石墨烯量子点或掺杂石墨烯量子点有更像分子的特征,表现出期望的量子点光-电特性,已被广泛应用于生命科学领域中如生物成像、药物输送、传感器、DNA剪切、光催化等;能源领域中如光伏器件、有机发光二极管、燃料电池以及环境监测领域。相对于其它无机纳米晶体材料或无机半导体量子点,石墨烯量子点最吸引人的特性是它们是由生物系统中最丰富的碳元素构成的有机材料,因此与生物系统的生物相容性好,细胞毒性极低,在各种溶剂中的可溶性高,而且在它的边缘可以结合多种功能团。虽然石墨烯量子点中具体PL效应产生荧光的机理目前还在探讨中,但荧光信号依然是当前石墨烯量子点或掺杂石墨烯量子点被作为探针在生命科学领域中加以利用的最显著的特性。伴随双光子激发荧光TPEF先进光学成像技术的兴起,石墨烯量子点或掺杂石墨烯量子点在双光子作用下的荧光成像特性和效应得到了相应的关注。石墨烯或石墨烯掺杂量子点被发现具有相对高的双光子活动横截面(即同时吸收两个光子并利用吸收光子的能量将荧光团转变至激发态的概率),因此是有效的双光子激发荧光TPEF成像材料,并成功用于细胞和组织成像,过氧化氢成像以及目标示踪人类脂肪来源的干细胞。

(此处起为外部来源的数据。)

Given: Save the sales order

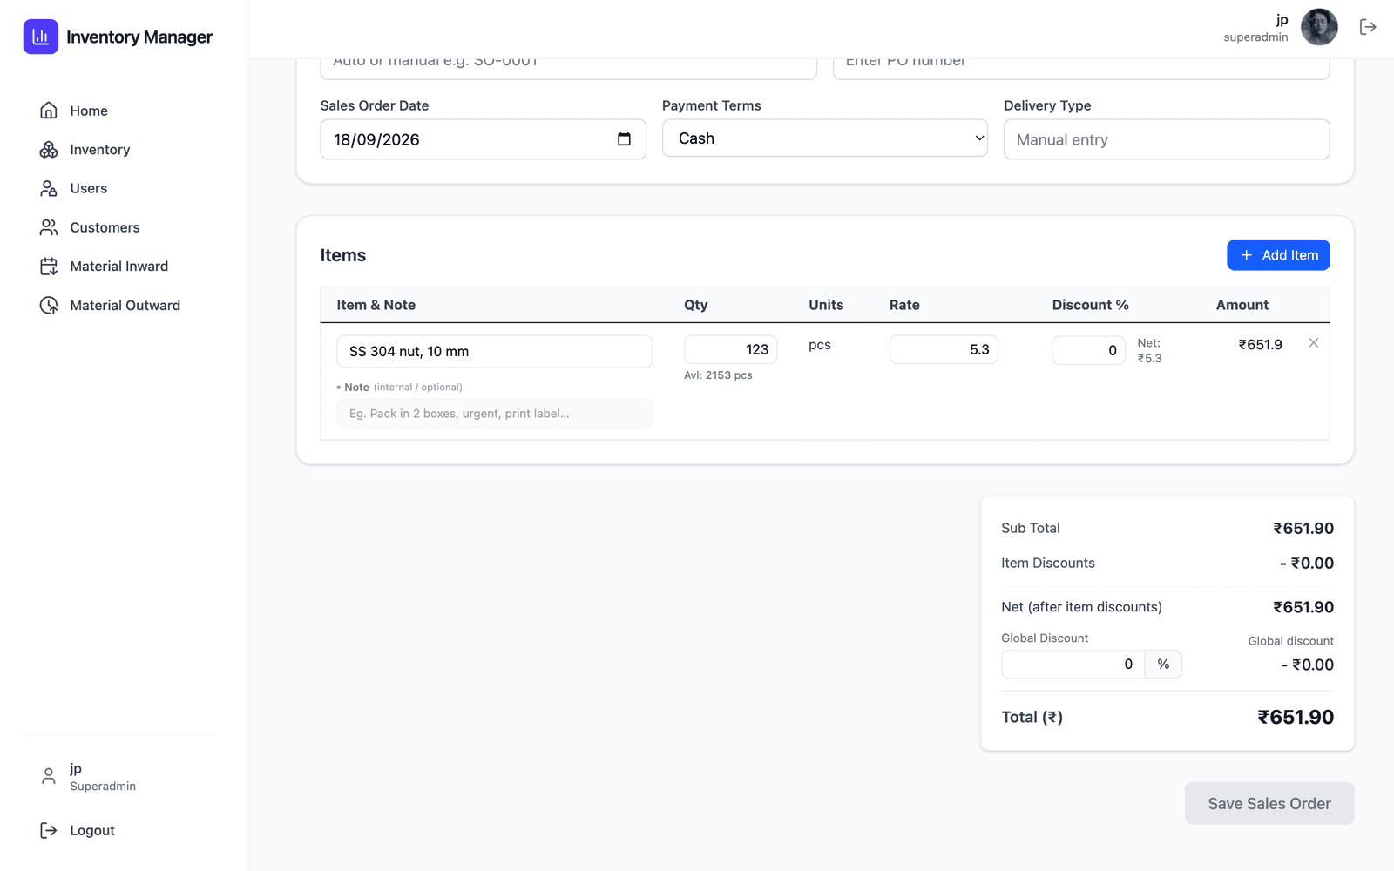Looking at the screenshot, I should [1269, 803].
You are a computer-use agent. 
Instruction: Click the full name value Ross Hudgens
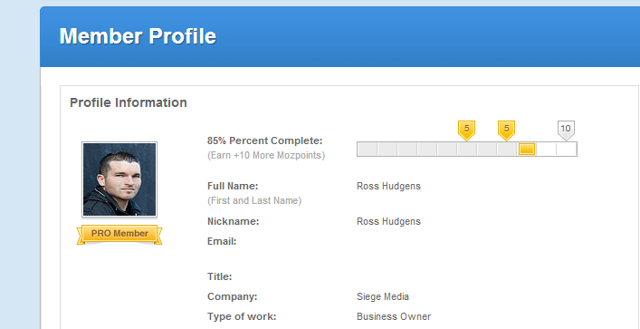pyautogui.click(x=388, y=187)
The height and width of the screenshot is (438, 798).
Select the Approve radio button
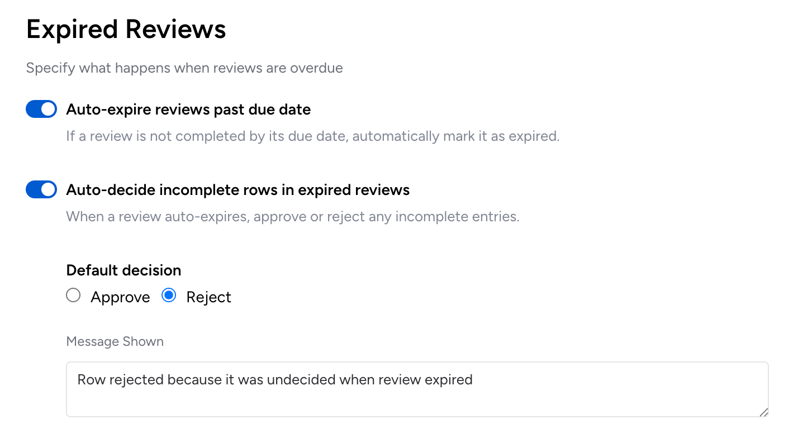click(73, 296)
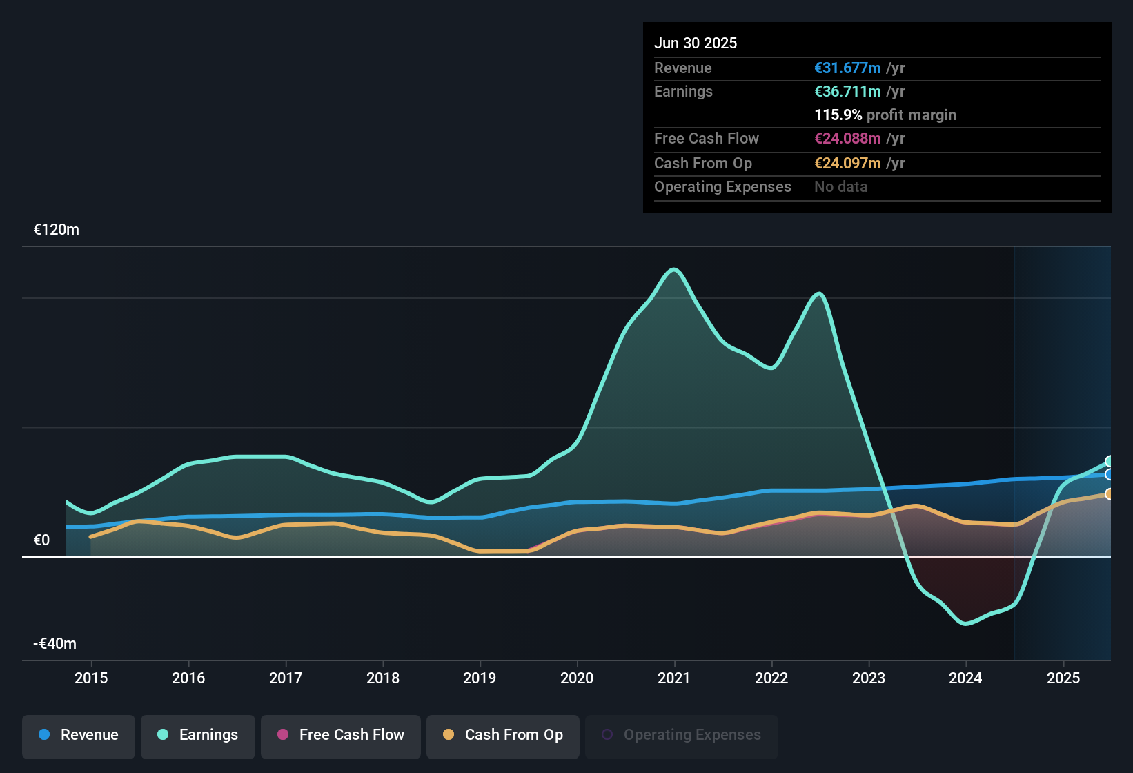Click the blue Revenue legend dot
The width and height of the screenshot is (1133, 773).
pos(44,735)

然而,荧光作为标记信号的使用其产生机制(光子吸收)不可避免地受其固有的光饱和、光漂白、光闪烁以及光致毒性等缺陷的限制。
光饱和是指分子在给定时间内能发射的光子最大数目的限制。只有当分子中一个受激电子占住激发态~5ns(任何荧光团分子的有限激发态寿命)回到基态后,荧光的再发射才有可能。因为增加激发光不能改变荧光团分子的有限激发态寿命,因此无论激发光多强,荧光团分子都不能产量多地激发,直到荧光团发射了一个光子或回到了基态。
光漂白是指能被荧光团分子发射的光子总数目的限制。这是永久性的荧光损失,可能是由于光引起荧光团分子中共价键改性或化学损害所导致的,这种损伤常常发生在受激发分子从单态到三重态的跃迁过程。
光闪烁是荧光强度的剧烈波动,光子发射间断性地“开”和“关”。
光致毒性是指荧光分子在激发态趋向于与氧分子作用产生自由基,对亚细胞组分或整体细胞产生损害。
光漂白和光致毒性是成像中最主要的讨论因素,由于标记的失去或者由于光致毒性,它限制了生物目标允许被研究的时间长短;光闪烁限制了成像质量;而光饱使得为提升信号,必须采用长时间的整合时间,牺牲了时间和空间分辨率。
二次谐波信号的产生(SHG)提供了一种完全不同于TPEF的非线性光学信号产生机理,为多光子光学成像提供了一种全新的信号探针模式。1961年Franken等发现,当两个具有基频的激发光子“同时”与非对称结构样品相互作用时,散射产生恰好双倍于激发光频率的光子(半波长,双倍能量),即SHG现象。四十年前,Sheppard和他的牛津团队首次将SHG现象成功实施并产生3D显微成像。1986年,SHG显微术被Freund等首次成功运用于老鼠筋腱生物组织成像中。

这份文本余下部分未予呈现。